Pada masa itu lobster dianggap sebagai hewan laut yang agak menjijikan karena mirip serangga. Tak heran, sebab dari namanya sendiri diambil dari bahasa Inggris loppe, yang artinya laba-laba. "Lobster di sekitar rumah dipandang sebagai tanda kemiskinan dan degradasi," tulis John J. Rowan dalam The Emigrant Sportsman in Canada (1876).

Bahkan dalam suatu waktu lobster yang dikemas menjadi makanan kaleng, pernah dijual seharga 11 sen per pon, jauh lebih murah dibanding harga kacang panggang Boston seharga 53 sen. Dan lobster itu dibeli bukan untuk konsumsi pribadi, melainkan untuk makanan kucing. Lantas bagaimana kemudian lobster bisa naik kelas? Mulanya, lobster begitu melimpah sehingga harganya menjadi murah. Kesan murah semakin melekat ketika lobster menjadi santapan narapidana. 

Sampai pada sekitar abad ke-19 lobster mulai dijadikan hidangan di kereta, di Amerika Serikat, sesuatu yang menarik pun terjadi. Mengutip Pacific Standard, penyedia makanan di kereta menyajikan lobster seolah-olah itu makanan langka dan eksotis. Namun, hidangan lobster saat itu masih belum diperlihatkan wujud aslinya seperti sekarang.

Penumpang yang tidak tahu sebenarnya itu adalah makanan murah begitu menyukainya. Permintaan mulai melonjak sampai ke luar kereta. Pada saat itulah lobster mulai menjadi populer. Pada 1880-an, para koki kemudian menemukan cara untuk menyajikan lobster lebih baik lagi. Caranya, mereka segera memasak lobster yang masih hidup. Pada masa itu juga restoran mulai menjual hidangan lobster yang disajikan bersama roti dan acara mentega atau keju cottage. 
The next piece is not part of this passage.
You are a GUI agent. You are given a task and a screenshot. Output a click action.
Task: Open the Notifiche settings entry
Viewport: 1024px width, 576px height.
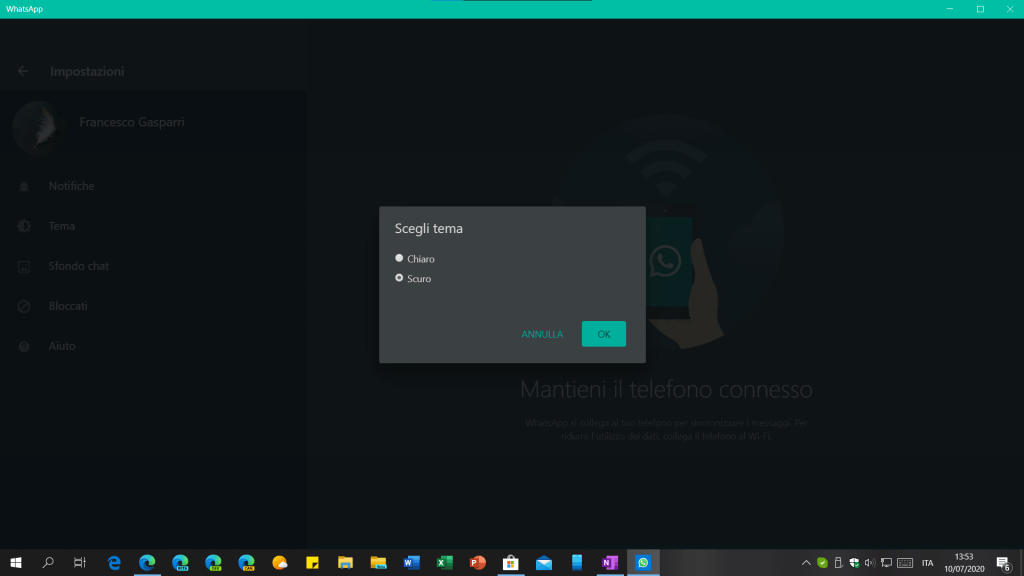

Dan kemudian sesuatu yang menarik terjadi. Orang Amerika mulai keranjingan lobster. Permintaan lobster pun membludak. Sejak saat itulah jumlah lobster semakin sedikit dan otomatis membuat harga komoditas itu melambung. Berdasarkan sejarah ini, kita bisa tahu bahwa faktor masyarakat menyukai sebuah makanan boleh jadi dikarenakan persepsi terhadap makanan tersebut. Kita juga tahu bahwa kelangkaan lobster bisa melambungkan harganya dan membuatnya menjadi makanan mewah.